— Start of Given passage —

# "Ain't" We Racist?



## Kanwaljit.Singh (Oct 15, 2011)

This was shared by one of my friends on FB whom am not very well acquainted with.







Isn't this sad that all the while fighting for the right to wear Turban and no discrimination against at work, this is how many of us think inside?

We can't go and change the world, if we as Sikhs collectively aren't free from this kind of prejudice.


----------



## kds1980 (Oct 15, 2011)

*Re: Ain't we Racist?*

Unfortunately Racism is part of Human behaviour.Directly or indirectly we all make fun of people which are Dark,Short,fat or don't like the majority etc.When someone complain we say Relax it was just a joke , but when same treatment is given to us then we all start crying that it is racism


----------



## Seeker9 (Oct 15, 2011)

*Re: Ain't we Racist?*

Very sad and very true but not uncommon. It takes many forms, race, skin colour, caste, nationality etc. Perpetuated in many ways including faith schools, family, culture etc. It's not going to go away in a hurry either. We can make a start though by changing ourselves and our children


----------



## Seeker9 (Oct 15, 2011)

*Re: Ain't we Racist?*



kds1980 said:


> Unfortunately Racism is part of Human behaviour.Directly or indirectly we all make fun of people which are Dark,Short,fat or don't like the majority etc.When someone complain we say Relax it was just a joke , but when same treatment is given to us then we all start crying that it is racism



Just a thought..

— End of Given passage —
— Start of Data entries —

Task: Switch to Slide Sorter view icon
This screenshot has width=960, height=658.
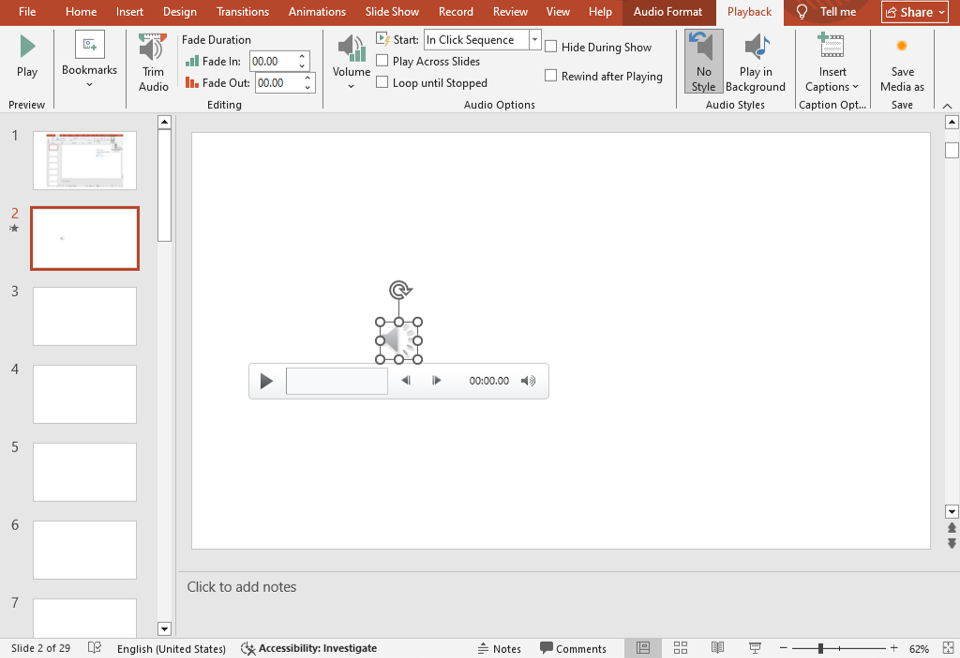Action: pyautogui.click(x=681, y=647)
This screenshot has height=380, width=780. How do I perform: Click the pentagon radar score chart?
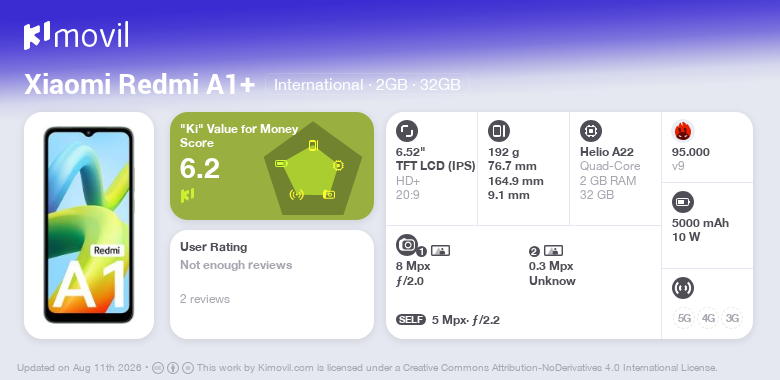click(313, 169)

— End of Data entries —
— Start of Data entries —

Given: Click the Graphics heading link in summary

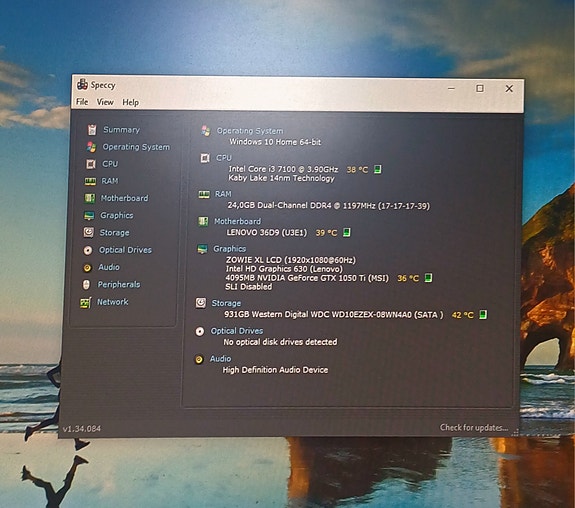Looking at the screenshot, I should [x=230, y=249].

— End of Data entries —
— Start of Data entries —

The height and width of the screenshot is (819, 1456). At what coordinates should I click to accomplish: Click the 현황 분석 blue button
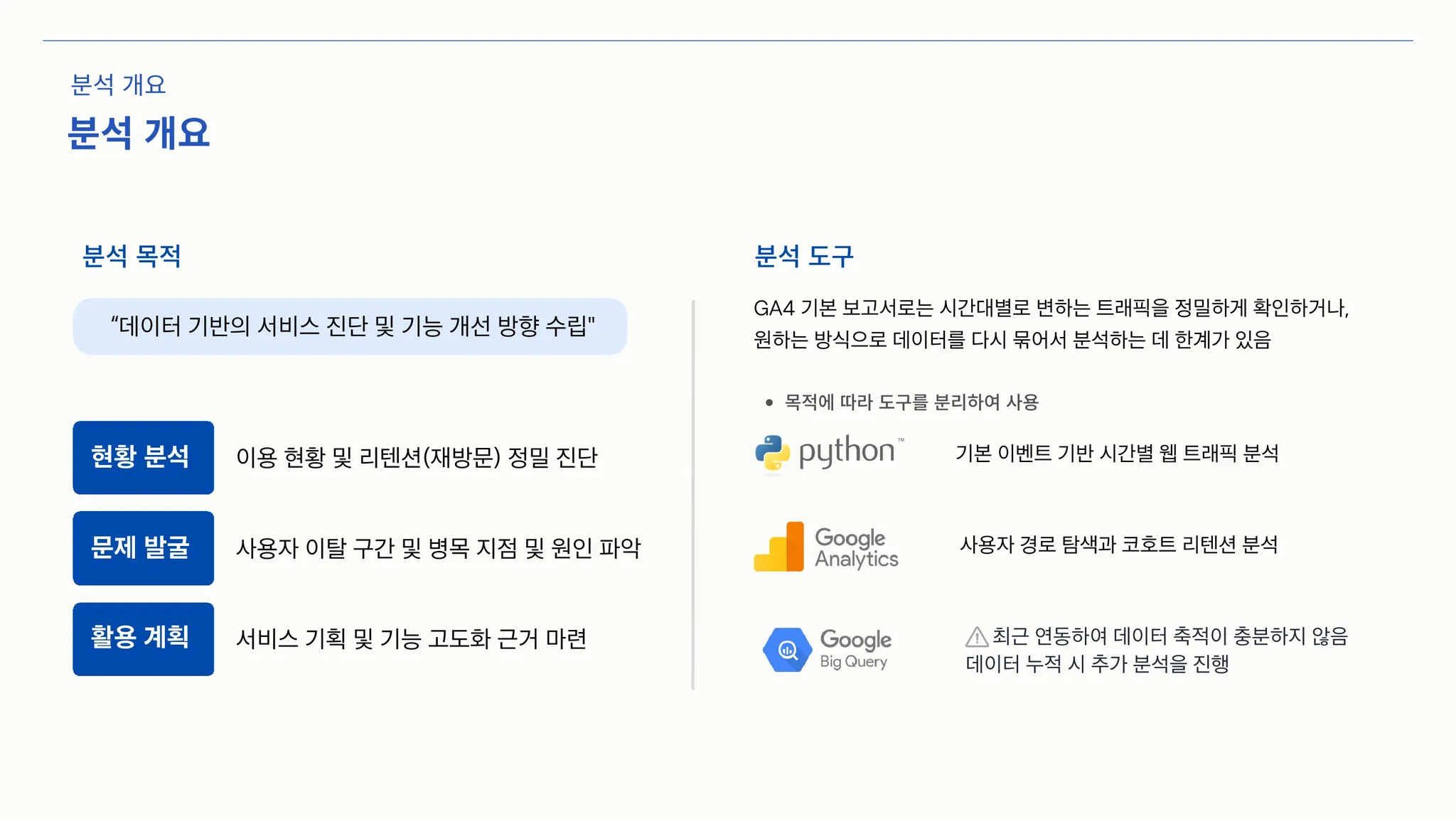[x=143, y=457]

— End of Data entries —

- **Exercise details**: Continue the forum thread on racism from its final line.

- **Output for this task**:
Someone older than me said something a while back which roughly translates as it's bad enough that white people are racist with coloured people but when coloured people are racist with each other then that's 10x worse


----------



## kds1980 (Oct 15, 2011)

*Re: Ain't we Racist?*



Seeker9 said:


> Just a thought..
> 
> Someone older than me said something a while back which roughly translates as it's bad enough that white people are racist with coloured people but when coloured people are racist with each other then that's 10x worse



What do you mean by colored people ? Indians still don't accept blacks and consider them as different race


----------



## Seeker9 (Oct 15, 2011)

*Re: Ain't we Racist?*



kds1980 said:


> What do you mean by colored people ? Indians still don't accept blacks and consider them as different race



Not white. I think the comment was in the context of racism based on colour. Off course Africans are visibly different from Asians but that doesn't mean we have to be racist?


----------



## kds1980 (Oct 15, 2011)

*Re: Ain't we Racist?*



Seeker9 said:


> Not white. I think the comment was in the context of racism based on colour. Off course Africans are visibly different from Asians but that doesn't mean we have to be racist?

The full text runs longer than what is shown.